I guess, use Google Translate when you email regarding PNR

Or back to fax

Administrator
Shoreham EGKA, United Kingdom

… or ask for a (standard) translation on this forum, where several French-speakers are willing to help…

BTW my own internet service provider has been very succesful at keeping my mailbox spam-free, yet recently I see a flood of French-language spam. They too might have double vigilance against English-language spam.

EBZH Kiewit, Belgium

I am doing a mailing about the Greek fly-in and again getting loads of .fr addresses bouncing. What a strange policy. The bounces include people I have known for years and corresponded with many times.

Administrator
Shoreham EGKA, United Kingdom

I had one returned recently with the following message:
550
5.5.0 80.12.242.135 is blacklisted by FortiGuard. This email from IP has been rejected. The email message was detected as spam.
This was interFrance with a regular correspondent.
Simon

Last Edited by simon32 at 21 Aug 06:40

Curiously, I don’t see that detailed message. It just says “rejected as spam”.

In the past, translating into French and re-emailing with exactly the same headers, same SPF, etc, converted a 100% fail rate into a 100% success rate They must be looking at the language.

Administrator
Shoreham EGKA, United Kingdom

Another one just bounced back:

The headers show this

and sure enough there is a fair bit of stuff online on ASSP, but it’s complicated. The curious thing is that only some .fr domains use it, notably free.fr. Out of ~1500 addresses mailed, I’ve had no other rejections for “spam”. Not even from gmail which uses some incredibly dumb criteria.

A key factor, I found, was a 1 minute delay between emails. At 30 secs or less, a lot of emails are marked as spam.

Administrator
Shoreham EGKA, United Kingdom

Why would you expect all .fr domains to behave the same? Anyone can register a .fr domain – and they certainly don’t coordinate spam filtering, domain registrations are a completely different topic to email spam filtering.
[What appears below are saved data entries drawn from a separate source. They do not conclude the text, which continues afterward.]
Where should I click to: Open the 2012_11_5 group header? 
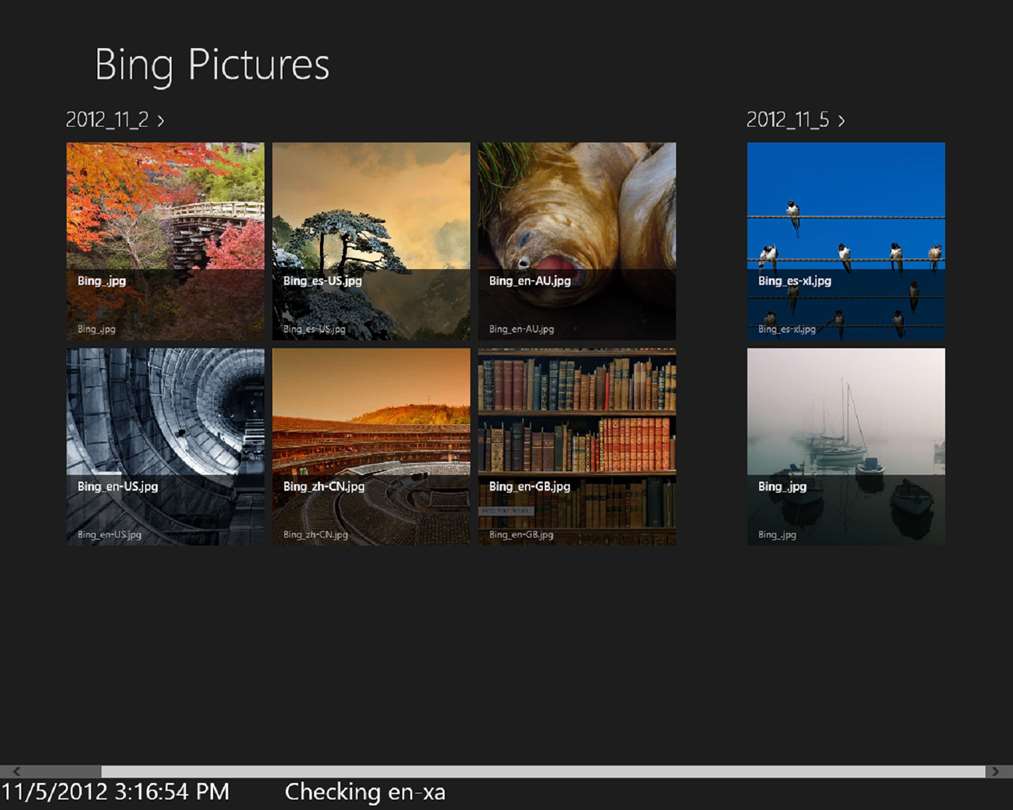(x=788, y=120)
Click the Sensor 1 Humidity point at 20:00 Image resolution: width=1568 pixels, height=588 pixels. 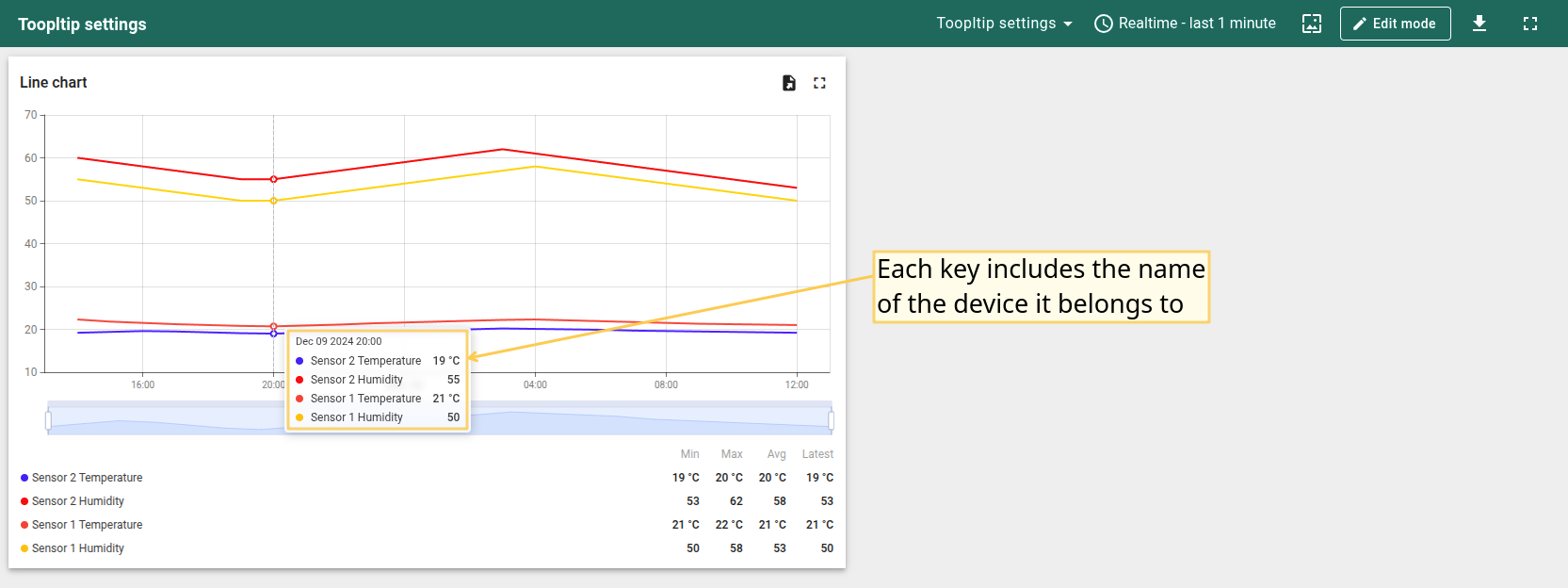[274, 201]
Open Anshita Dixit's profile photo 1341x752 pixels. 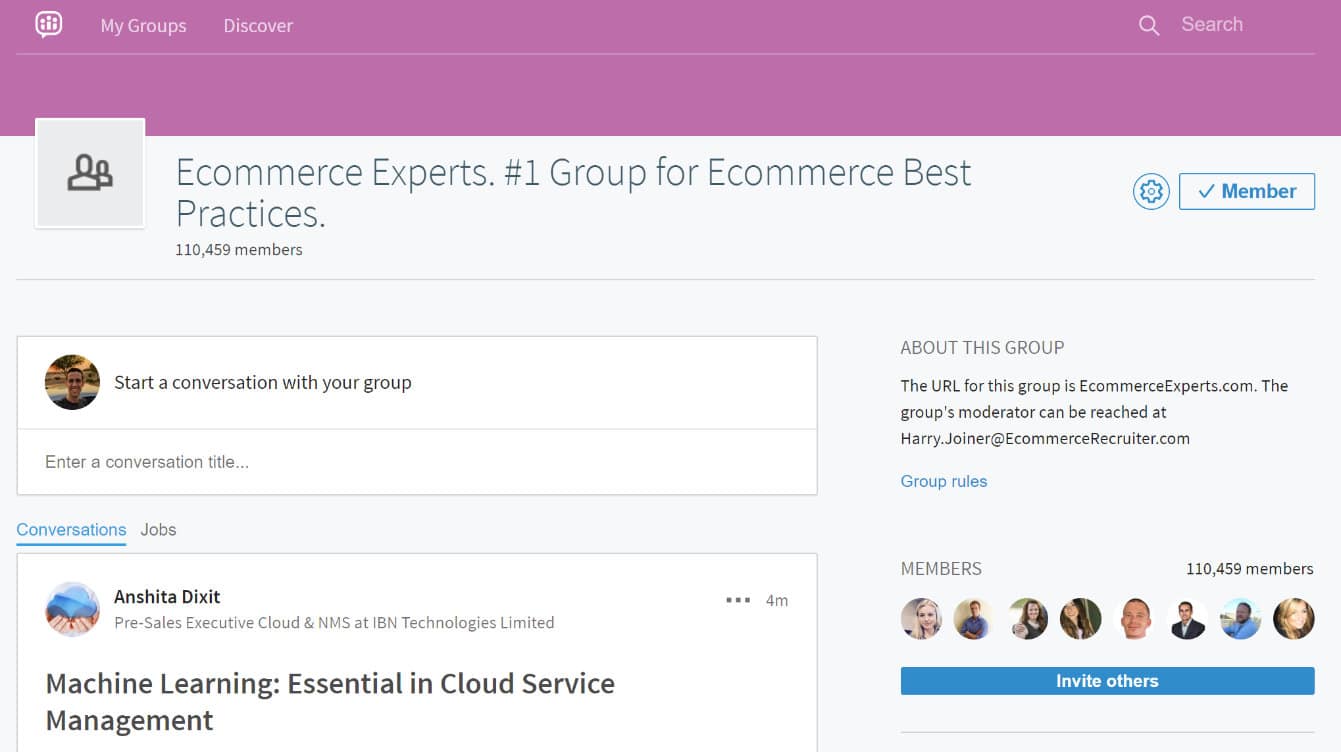[72, 609]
You might want to check your SPF setup. I see this in a header from you:

Received-SPF: softfail (google.com: domain of transitioning [email protected] does not designate 212.23.1.5 as permitted sender) client-ip=212.23.1.5;

EGEO

Your SPF record is

[…]

I suspect you need to add your mail server: smarthost01c.mail.zen.net.uk (or some variation)

EGEO

Sure; the issue is with the major French email domains e.g. free.fr and these are hugely popular there.

I have spent a lot of time on SPF but I can’t control the IP or the name of the SMTP server which my ISP happens to use on the day. Also some destinations refuse to do name lookups from the SPF record. And if I send email from a server on a fixed IP owned by me, that is a red rag to a bull because the “fixed” IPs are actually allocated out of a dynamic IP block allocated to the ISP but they configure their DNS to give you the same IP each time. And these “ISP blocks” are routinely blacklisted… been around that block too.

The bottom line is that only these .fr domains are bouncing and they don’t bounce if the message body is in French. With 100 emails bouncing and then after translation 0 bouncing, it’s pretty obvious.

I reckon SPF isn’t used much today because there are so many problems with it. The really intelligent spam filters use signaturing across the whole inbound traffic stream and then spam is obvious. I don’t know why only some ISPs use it. At work we use Messagelabs who do this and they are excellent – at over 400 quid a year

Administrator
Shoreham EGKA, United Kingdom

Peter wrote:

The really intelligent spam filters use signaturing across the whole inbound traffic stream and then spam is obvious

The good ones use a bunch of techniques, including signatures, SPF, sender behaviour, some pretty smart language analysis, feedback in real-time from user reactions to emails and so on. Gone are the days when you can point to one thing and say “that’s the problem”.

In that context, assigning a higher score to foreign language material isn’t dumb – and nor is penalising bad SPF. I can well believe that the combination, along with the occasional mass-mailing, is enough to send you over the threshold.

The only truly reliable way to send a mass email these days is to use one of the commercial providers. They put a lot of time and effort into this, and do work directly with the people writing the filters (I have a little bit of inside experience here).